Parola: İstikrarsızlık
DERİN odaklar, Cumhuriyet’in ilânından sonra iktidar için hep
yeni ve kanlı tertiplerde yeni figüranlar kullandılar. O yüzden bir öğrenci
lideri olan Sarp Kuray, 12 Mart 1971 öncesi, “Mısır patlatır gibi bomba
patlatıyorduk” itirafında bulunmuştu. Mısır patlatır gibi bomba patlasın ki
halk bir yandan ölürken, diğer yandan da “Yok mu bir kurtarıcı?” diyerek gözünü
askere çevirsin.
12 Eylül darbecileri, kendilerinde sıkıyönetim yetkileri
olmasına rağmen günde 20 kişinin ölmesine engel olmadılar. Çünkü onların
iktidara gelebilmesi için günde 20 kişinin ölmesi ve halkın “Yok mu bir kurtarıcı?”
demesi gerekiyordu. 57 Alevî vatandaşın öldürüldüğü Çorum Olayları, âdeta bir
“plânlı askerî tatbikat” gibi işte bu tertiplerden biriydi. Dönemin Ülkücü liderlerinden
Mustafa Kubat, “Alevîleri öldürenler Ülkücü değildi. Darbe yapmak için şehri
birbirine düşürdüler” Diyordu.
İktidara gelmek için büyük plânlar yapan küçük derin azınlık, 1990 yılından
itibaren ülkeyi “istikrarsızlaştırmak” için yeniden düğmeye basmıştı. Darbeye
giden yolun altın anahtarı, “ülkenin yönetilemez hâle getirilmesiydi”.
Cumhurbaşkanı Özal’ın 17 Nisan’da suikastla öldürülmesinin ardından, derin
odaklar bu kez 2 Temmuz 1993’te, Maraş ve Çorum Olaylarının yeni bir
uygulamasını sahneye koydular. Sivas’ta düzenlenen Pir Sultan Abdal Şenlikleri,
onlar için biçilmiş kaftandı. Program için Sivas’a giden ve Madımak Oteli’nde
kalan sanatçı ve organizatörler burada saldırıya uğradılar.
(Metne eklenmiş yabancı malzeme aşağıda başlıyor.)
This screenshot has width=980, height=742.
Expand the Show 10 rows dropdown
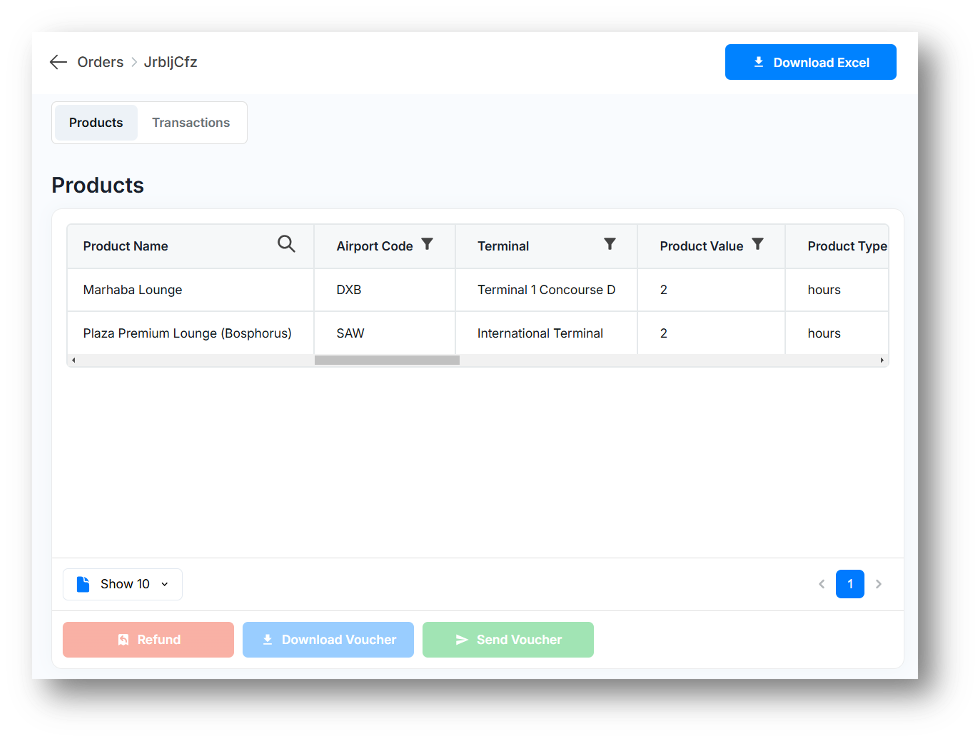123,584
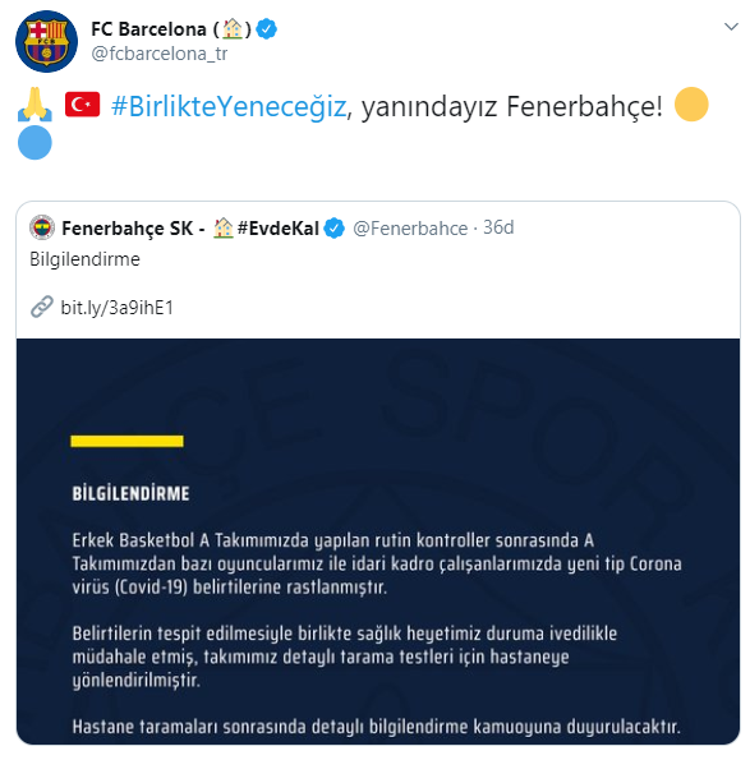Viewport: 750px width, 760px height.
Task: Click the blue circle emoji
Action: [35, 142]
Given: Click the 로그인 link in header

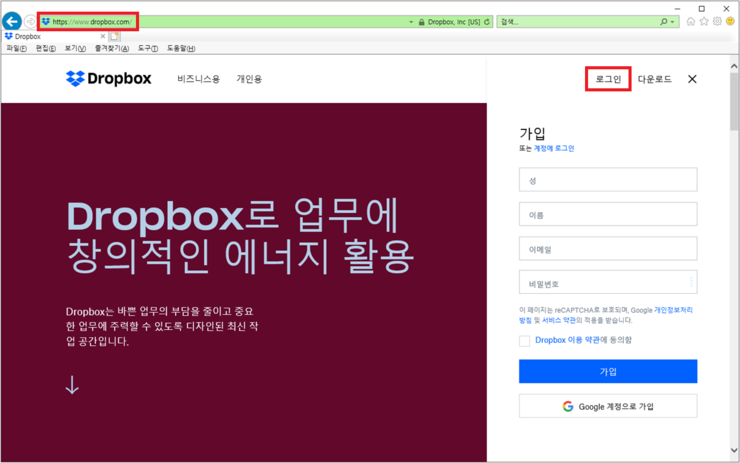Looking at the screenshot, I should click(607, 79).
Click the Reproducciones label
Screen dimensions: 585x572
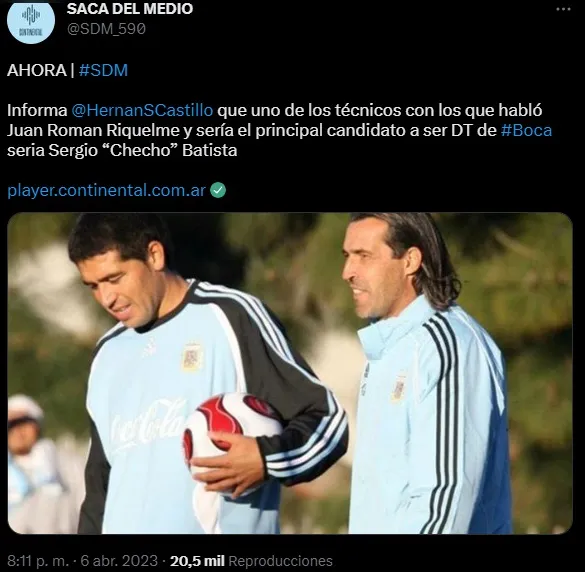coord(280,561)
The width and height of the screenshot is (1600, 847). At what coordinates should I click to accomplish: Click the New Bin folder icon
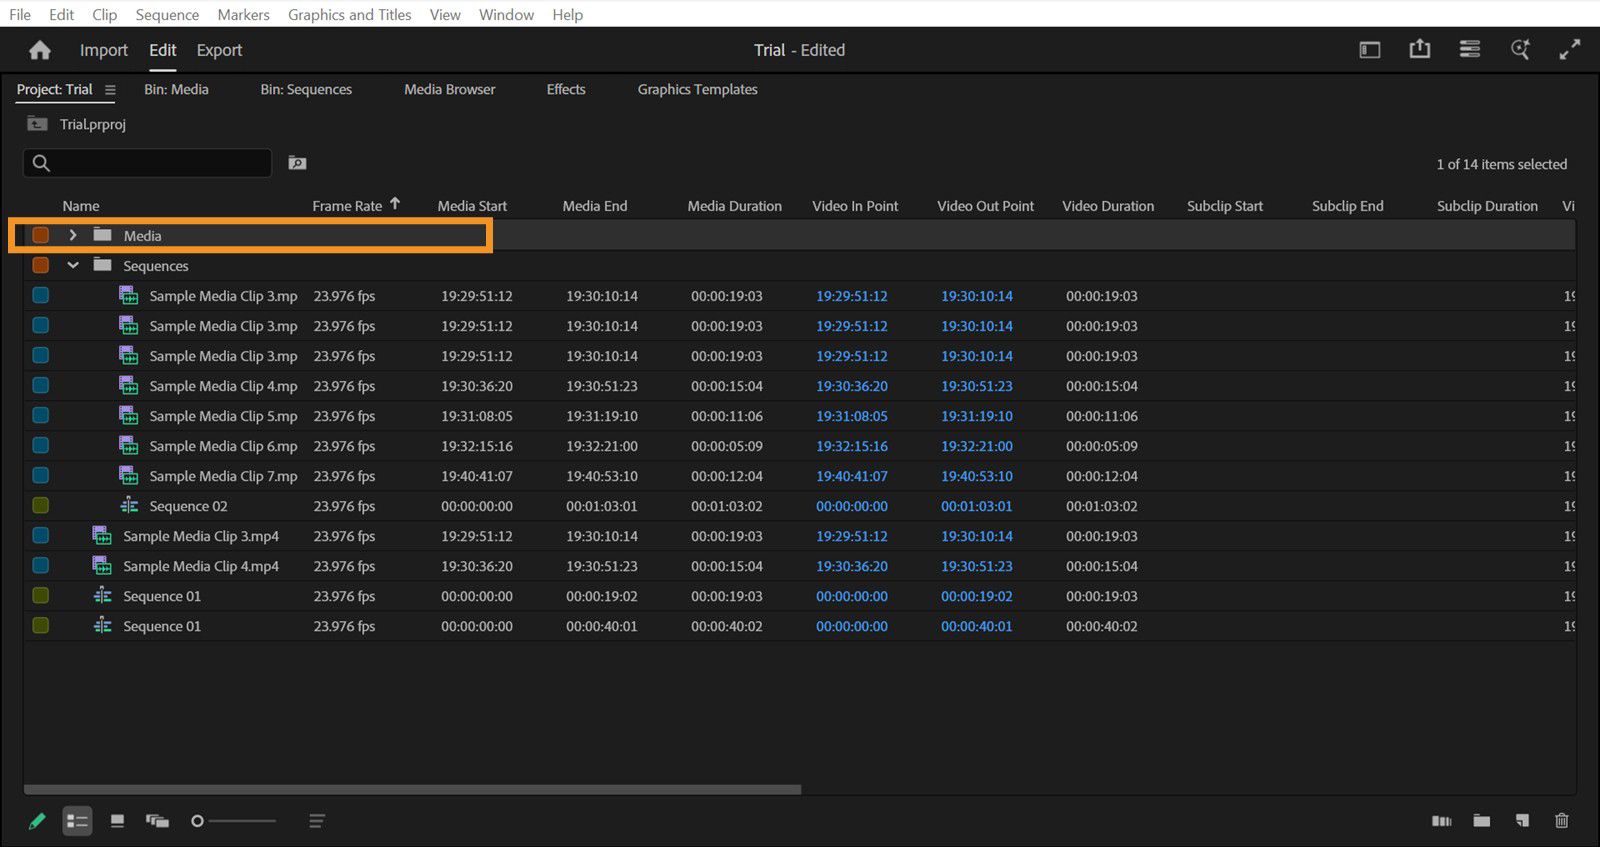click(1481, 821)
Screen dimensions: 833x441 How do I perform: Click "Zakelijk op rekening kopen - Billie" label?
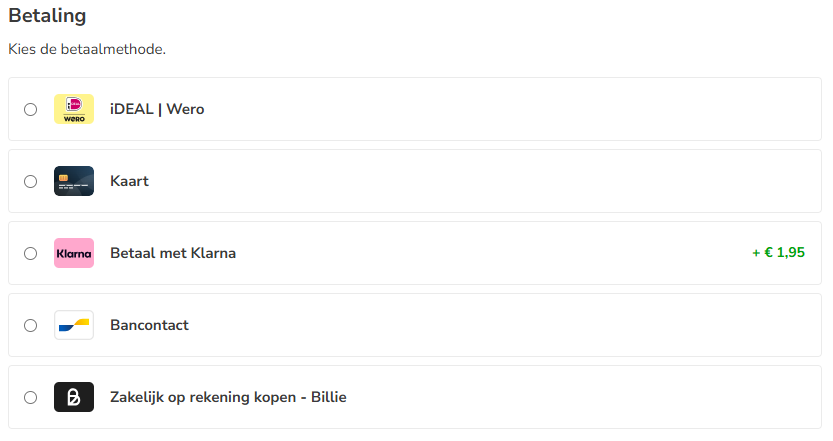tap(228, 397)
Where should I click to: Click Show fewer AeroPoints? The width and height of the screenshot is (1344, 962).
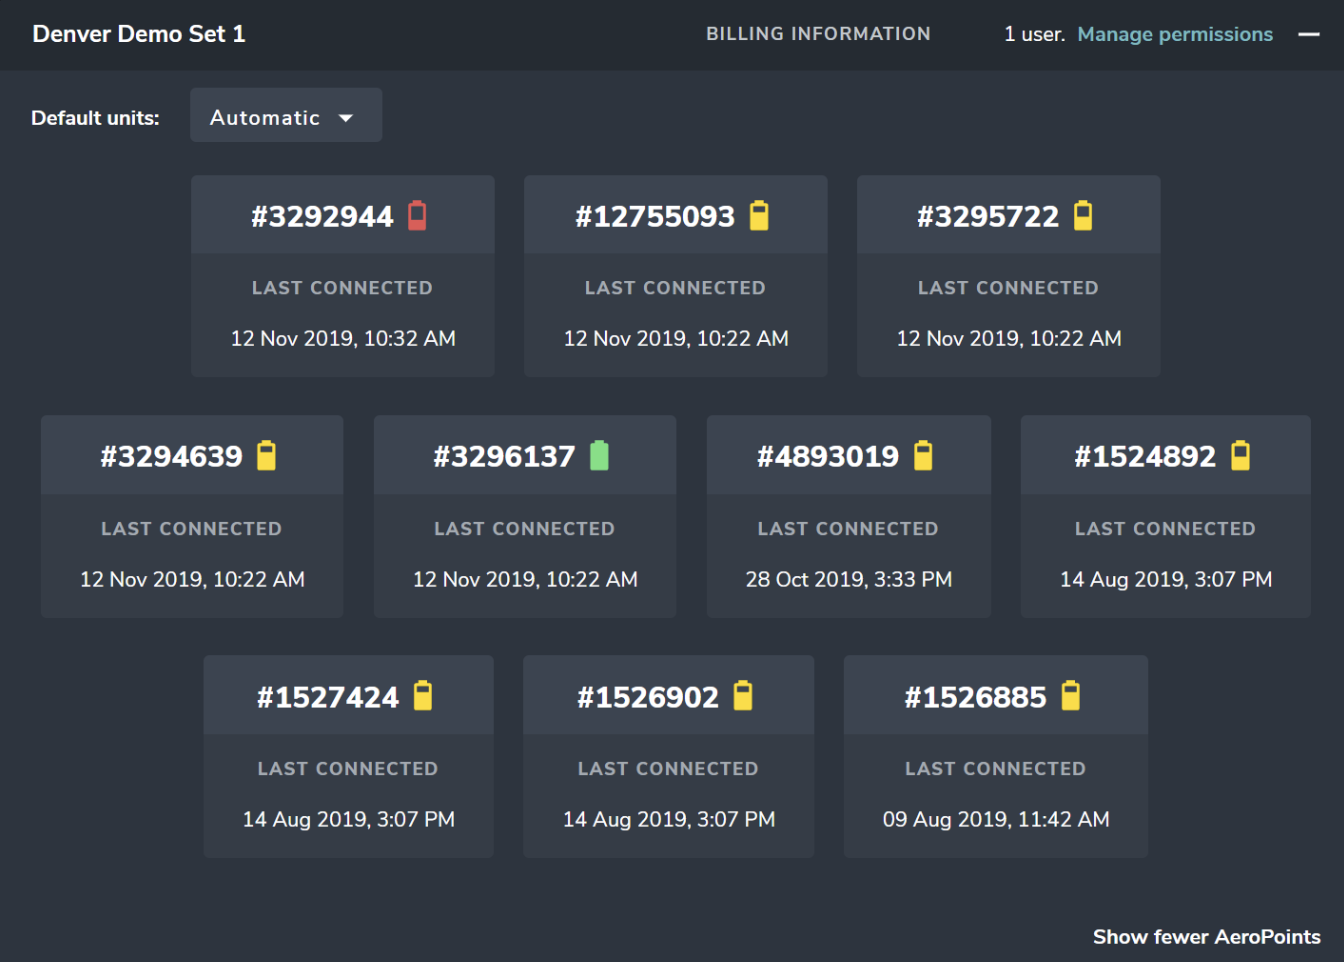pos(1206,937)
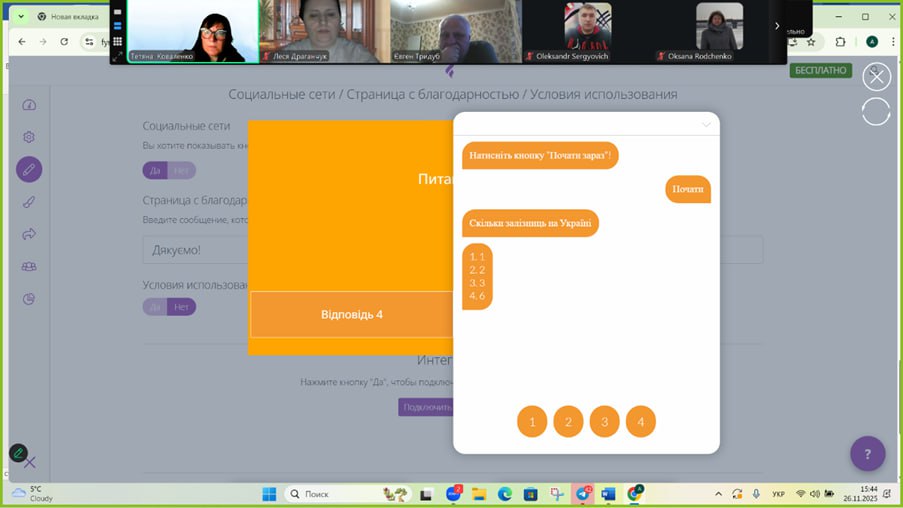Set social networks toggle to Да
Viewport: 903px width, 508px height.
pyautogui.click(x=155, y=170)
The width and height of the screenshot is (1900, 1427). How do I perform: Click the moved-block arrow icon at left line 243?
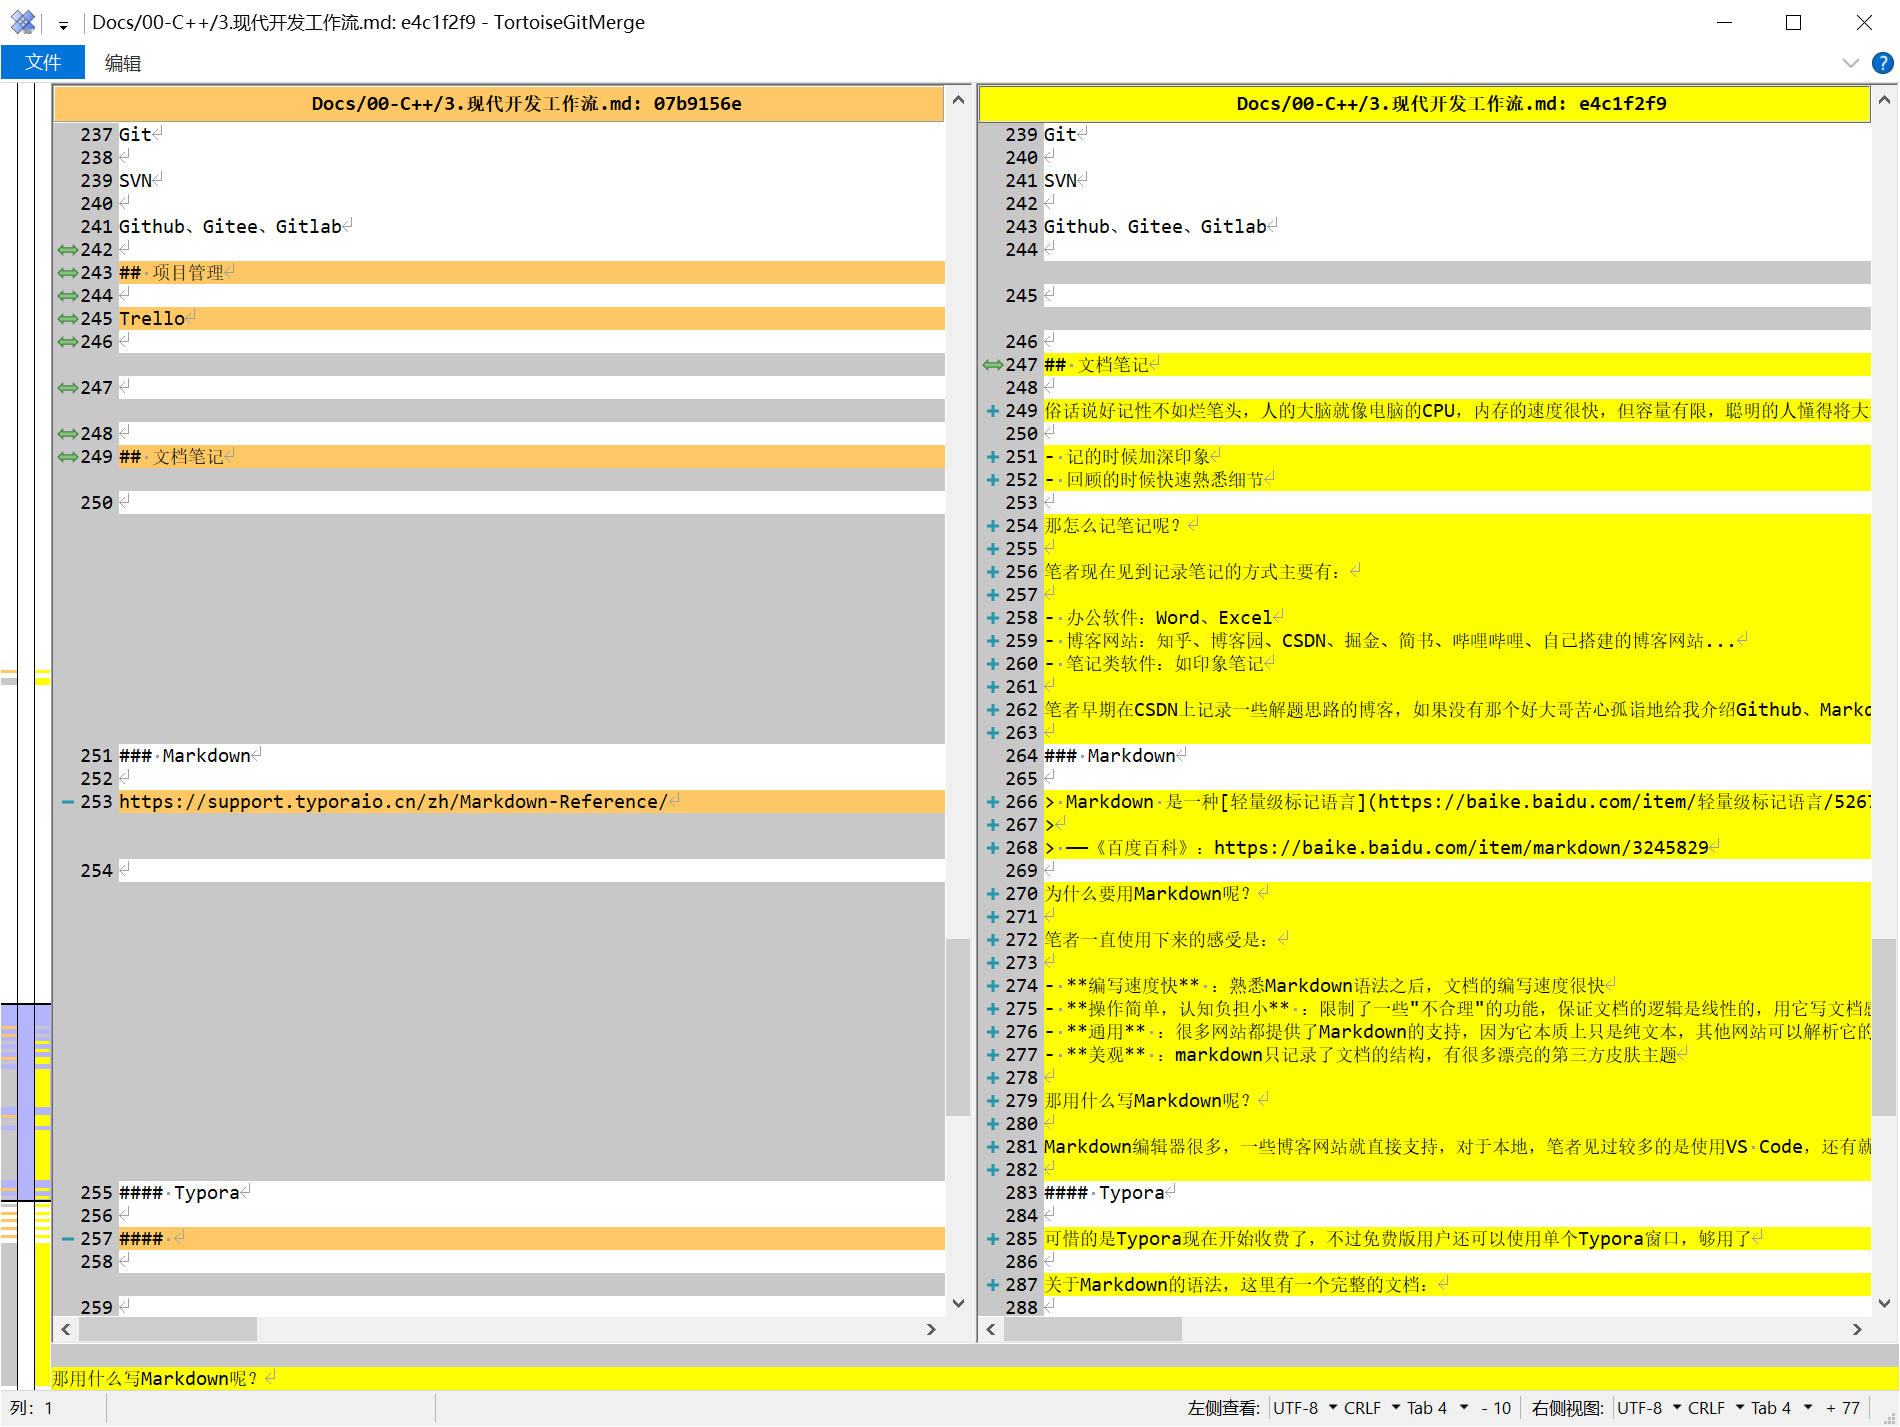coord(67,273)
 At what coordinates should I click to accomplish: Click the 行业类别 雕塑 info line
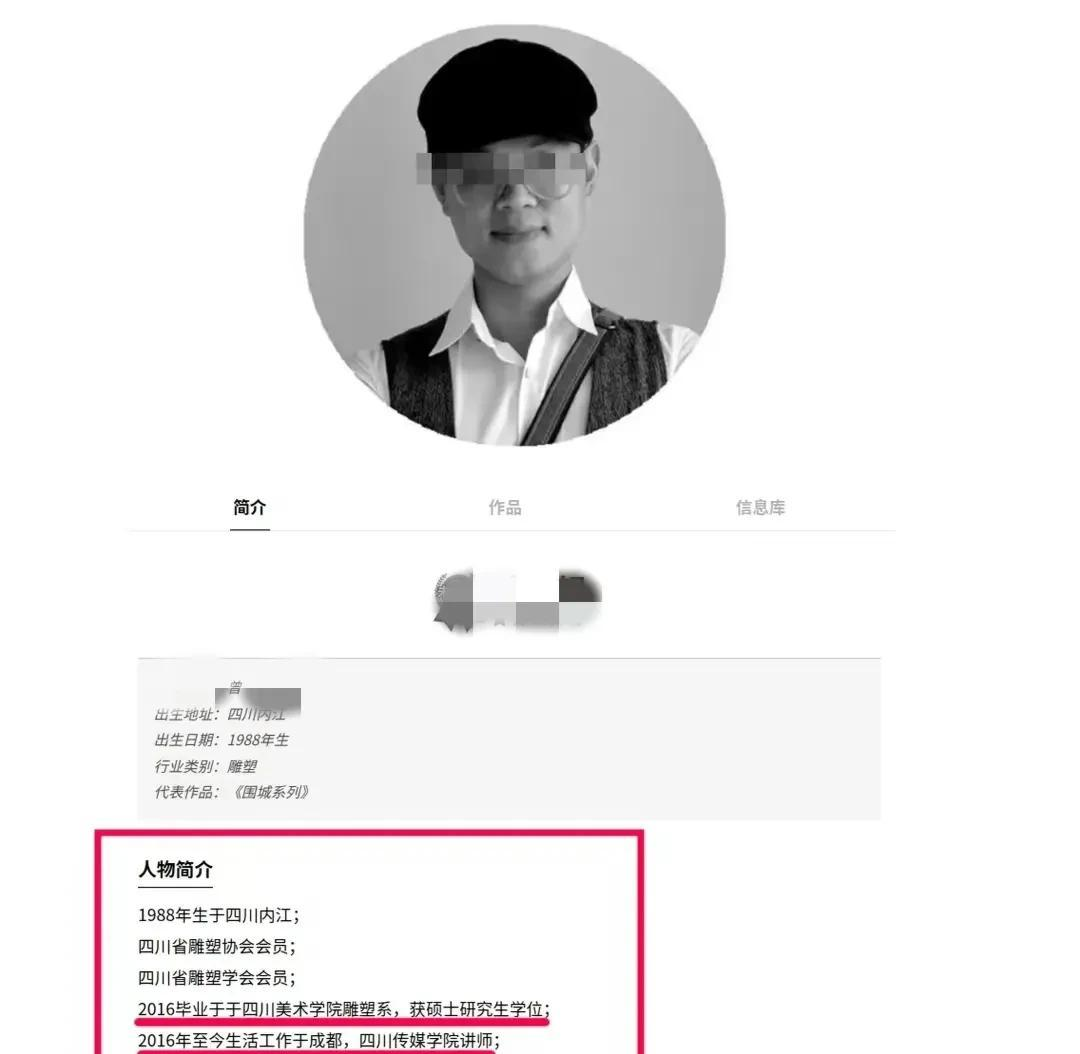(x=205, y=766)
Kaldıkları otel
yakıldı. Otelden çıkamayan 37 kişi dumandan boğularak öldü. (“Oteldekiler diri
diri yakıldı” söylemi, derin odakların seçtikleri bir propaganda işaretiydi.) O
tarihte 78 yaşında olan Aziz Nesin, ateşe verilen otel binasından, itfaiye
merdiveninden aşağıya inerek kurtuldu.
O günlerde Sivas’ta asker olarak görev yapan Markar Eseyan’ın anlatımına
göre, Türk tarihine kara bir leke olarak geçecek olay, 2 Temmuz 1993 günü, saat
13:30’da başlıyor. 13:45’te Vali, Tugay Komutanından olaylara müdahale etmesini
istiyor. Vali durumu hemen Başbakan ve İçişleri Bakanı’na da bildiriyor. (O
sırada DYP-SHP iktidarı hâkimdi. İçişleri Bakanı, DYP’li Mehmet Gazioğlu idi. Mehmet
Gazioğlu’nun olaydan bir hafta önce bu göreve getirilmesi, tertibin bir başka parçasıydı.
Çünkü dört ay boyunca İçişleri Bakanlığı yapan Gazioğlu, bakan olduktan sonra
verdiği ilk röportajda, kendisine bakanlık verilmesine şaşırdığını ve İçişleri
Bakanlığı’nın durumunu çok iyi bilmediğini ifade etmişti.)
Merkezden Vali’ye ve polise, “Anlaşıldı, müdahale etmeyin” deniliyor. Otelde
bulunanlar da manzaranın vahametini görüyor ve başta Başbakan Yardımcısı Erdal
İnönü olmak üzere bütün tanıdıklarını arıyorlar. Onların verdikleri cevap da
manidar: “Merak etmeyin, gereken yapılacak…” (Eseyan, 2011)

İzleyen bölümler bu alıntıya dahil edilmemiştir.